Attenuated Acute Microglial Responsiveness in Participants with Alzheimer's Disease: An In Vivo LPS Challenge [11C]PBR28 TSPO-PET Pilot Study

Background: Elevated TSPO-PET binding in Alzheimer's disease (AD) is widely interpreted as increased microglial activity, yet whether these cells retain functional capacity for responses protective against amyloid and other pathologies remains unknown. We conducted a proof-of-concept study using in vivo lipopolysaccharide (LPS) challenge to assess dynamic microglial responsiveness. Methods: Eleven participants (5 amyloid-negative controls, 6 amyloid-positive clinical AD) underwent serial [ ¹¹ C]PBR28 TSPO-PET before and 3 hours after low-dose intravenous LPS (0.4 ng/kg). The prespecified primary outcome was parietal cortex microglial activity response index (MARI = [V _T,post − V _T,pre ]/V _T,pre ). Secondary outcomes included MARI across 10 additional brain regions (FDR-corrected) and peripheral cytokines (n = 7). Given limited sample size, we prioritized effect size estimation with bootstrap 95% confidence intervals. Results: Participants with clinical AD demonstrated markedly reduced microglial activity (parietal MARI: 0.18 ± 0.13 vs 0.36 ± 0.14; Cohen's d = 1.29, bootstrap 95% CI: 0.15–2.43). The responder rate (MARI > 0.20) was 100% in controls versus 33% in AD (Fisher's p = 0.061). The magnitude of blunted responses appeared consistent across brain regions (median effect size r = 0.53; 6/11 regions survived FDR q < 0.10). Peripheral cytokine responses paralleled central findings, with IL-6 MARI correlating with parietal brain MARI (ρ = 0.70) in the paired subset (n = 5).
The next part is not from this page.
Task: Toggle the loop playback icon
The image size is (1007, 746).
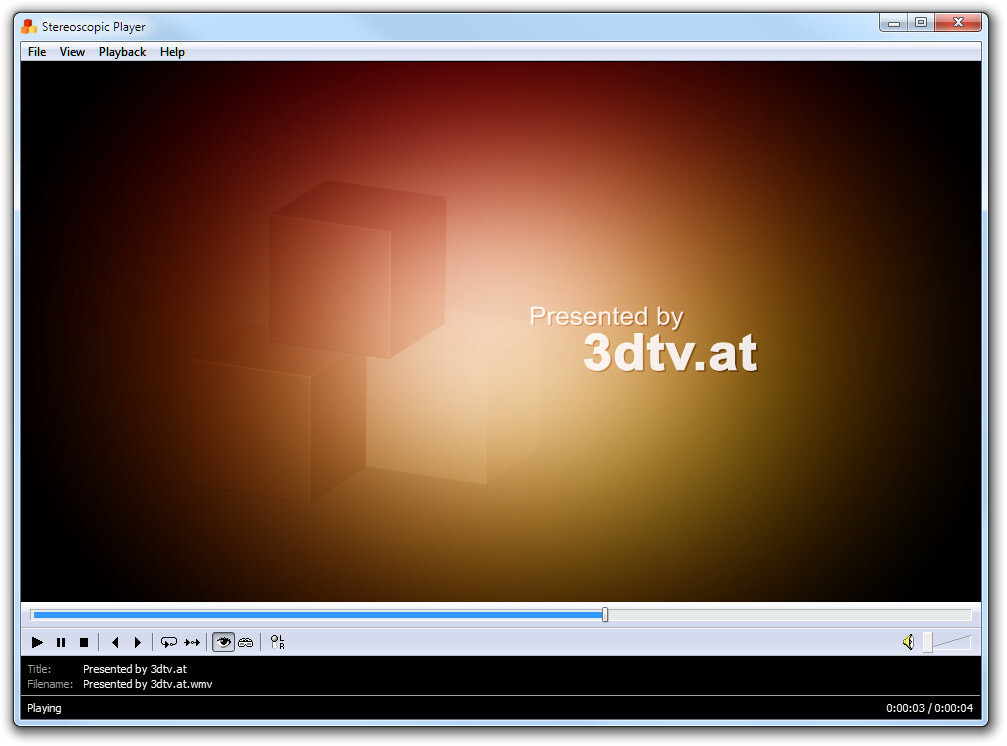Action: (x=169, y=642)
Conclusions: This study provides preliminary in vivo evidence that AD is characterized by attenuated rather than intensified acute neuroinflammatory responses. The convergence of central and peripheral immune blunting suggests systemic dysfunction. These hypothesis-generating findings warrant replication in larger, age-matched cohorts.